SHORT PROBLEM>
Which lines in the material below contain the word "Open"? Collect every one of them in full, and treat uppercase and lowercase as different.
---------------
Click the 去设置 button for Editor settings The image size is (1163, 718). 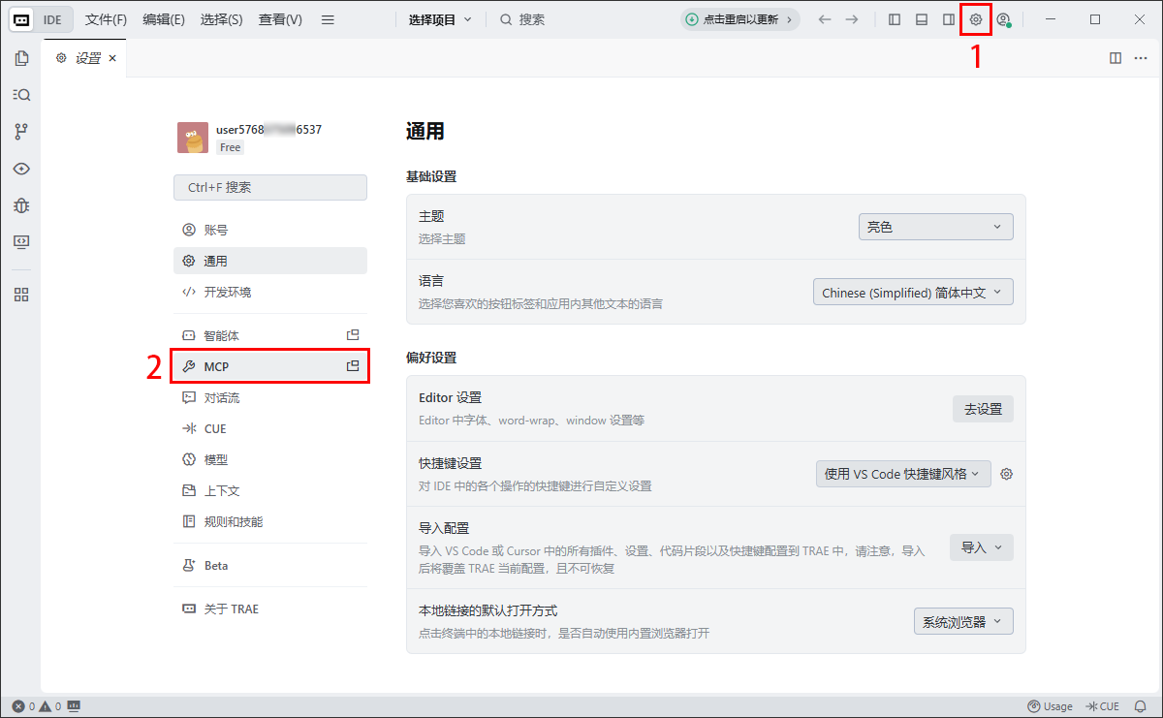(x=982, y=409)
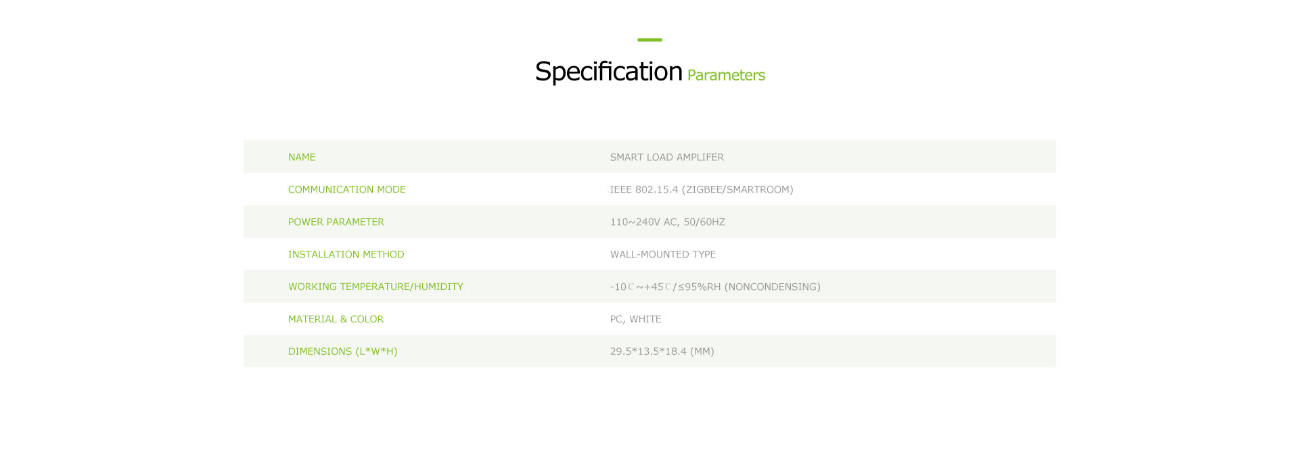Click the (NONCONDENSING) text

(773, 287)
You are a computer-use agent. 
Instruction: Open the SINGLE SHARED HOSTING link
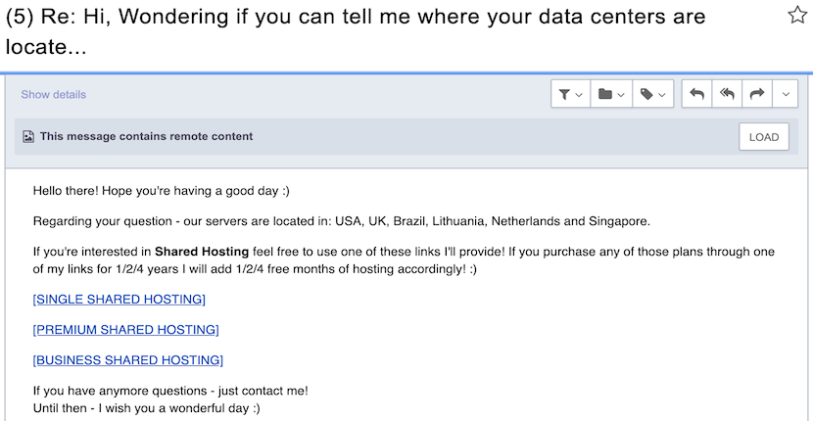tap(120, 300)
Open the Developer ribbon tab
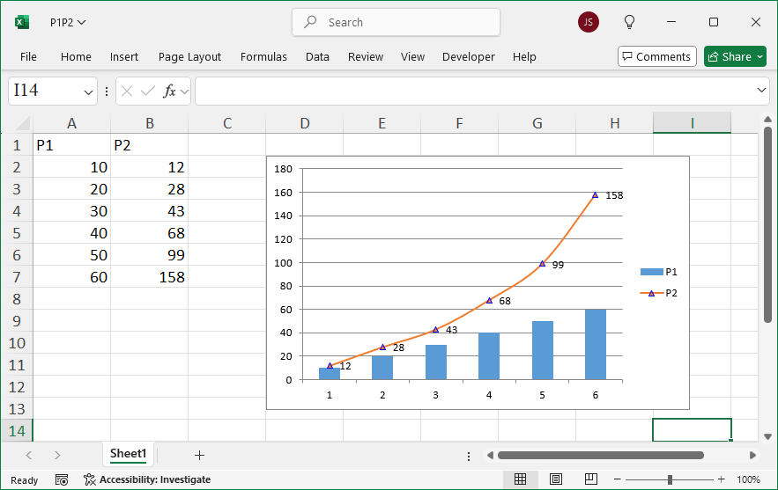Image resolution: width=778 pixels, height=490 pixels. (468, 56)
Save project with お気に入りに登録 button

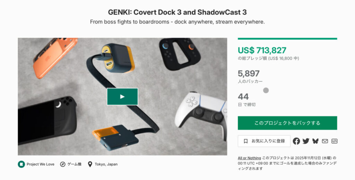coord(264,141)
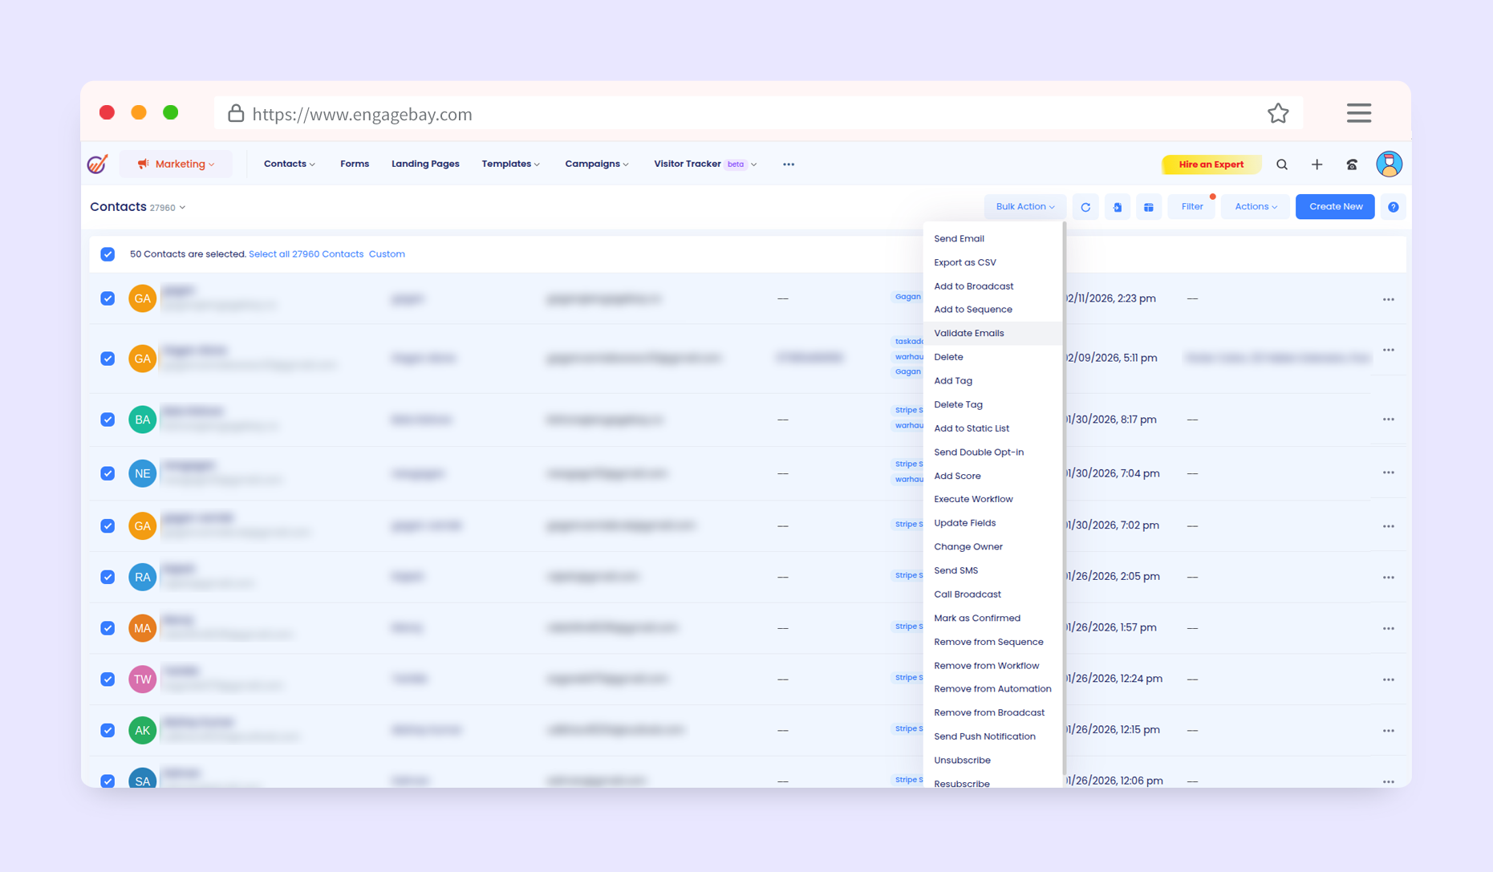Expand the Actions dropdown
1493x872 pixels.
click(1255, 207)
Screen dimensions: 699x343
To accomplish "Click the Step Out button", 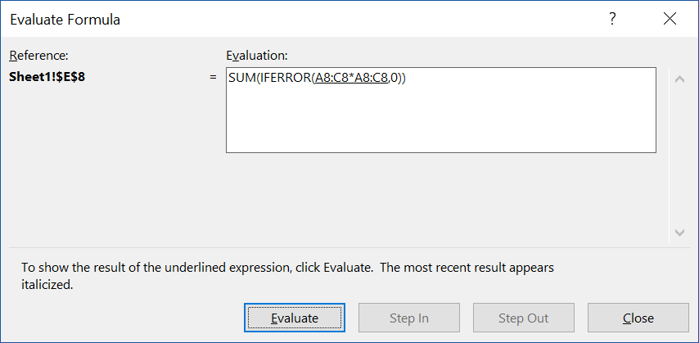I will (x=523, y=318).
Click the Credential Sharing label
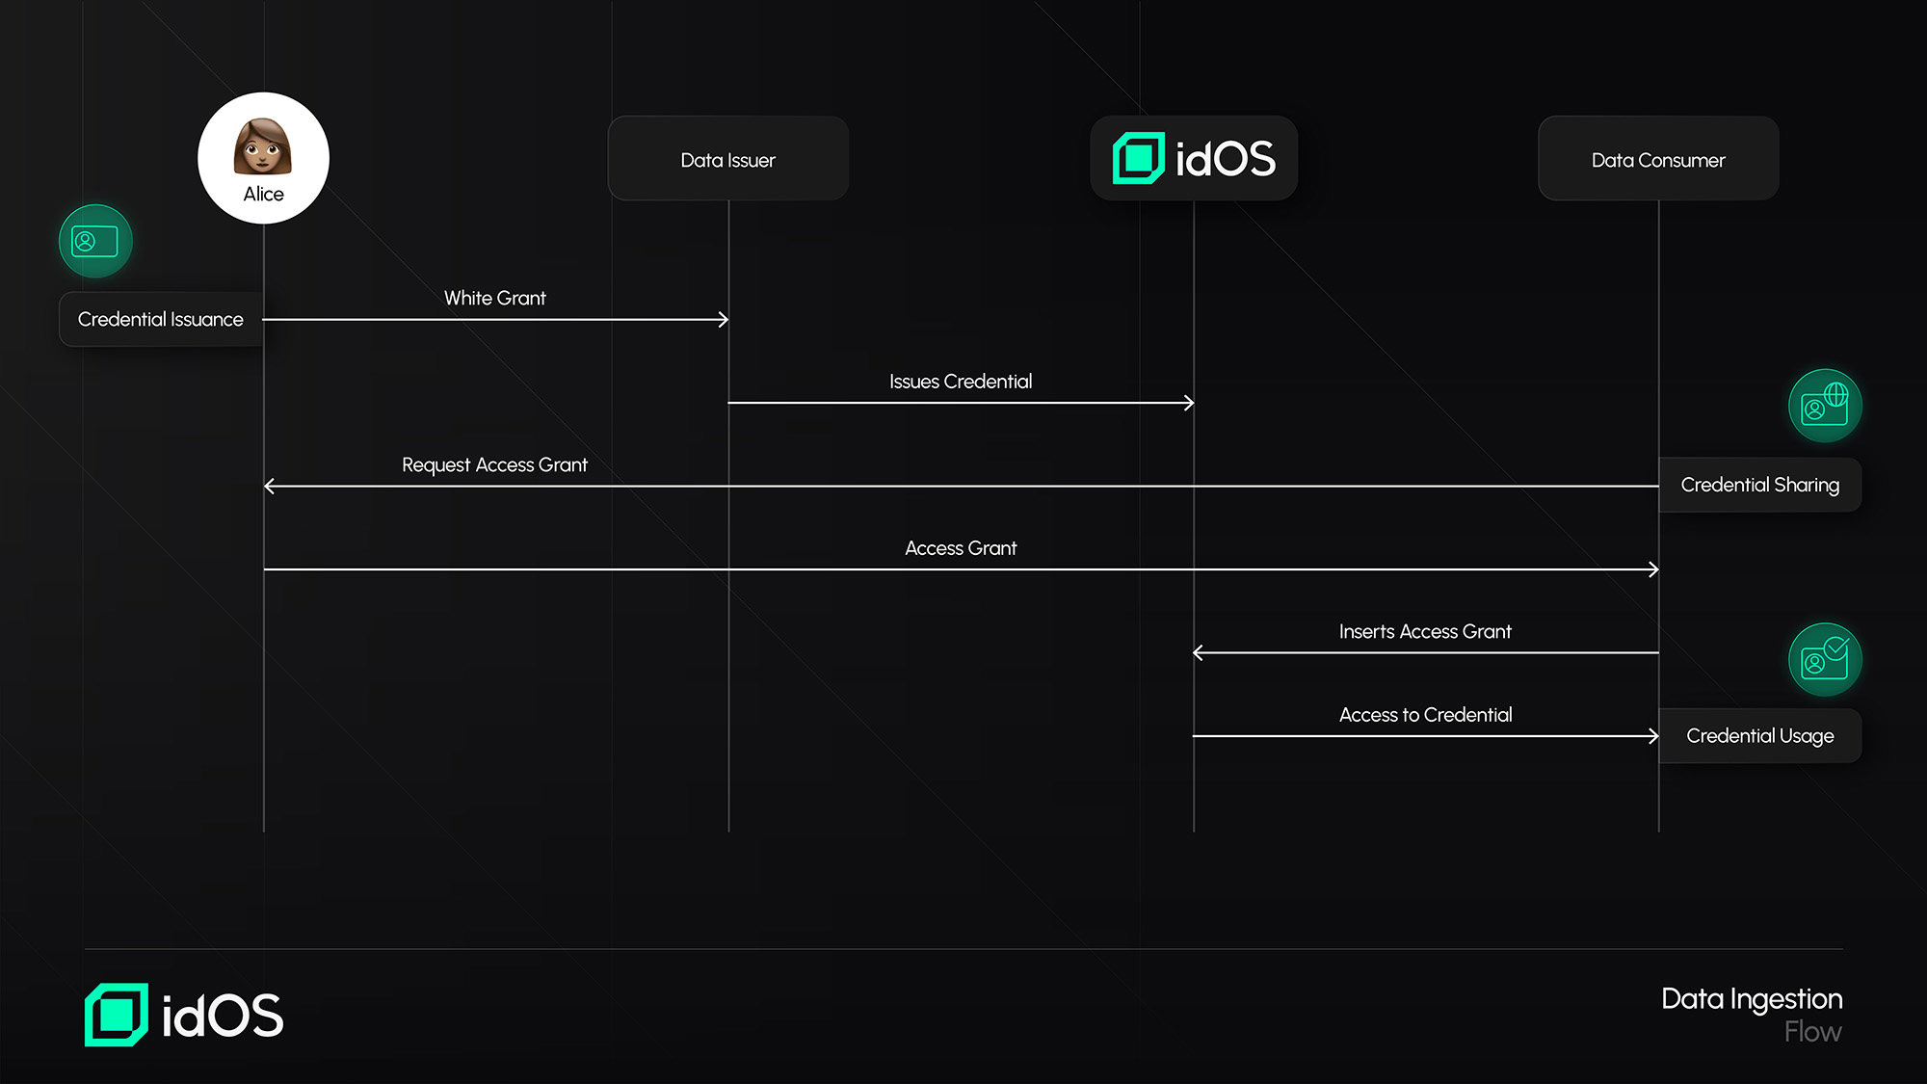The height and width of the screenshot is (1084, 1927). (1759, 485)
---------------
EXERCISE SOLUTION>
Instruction: Open the SINGLE SHARED HOSTING link
Open the Developer ribbon tab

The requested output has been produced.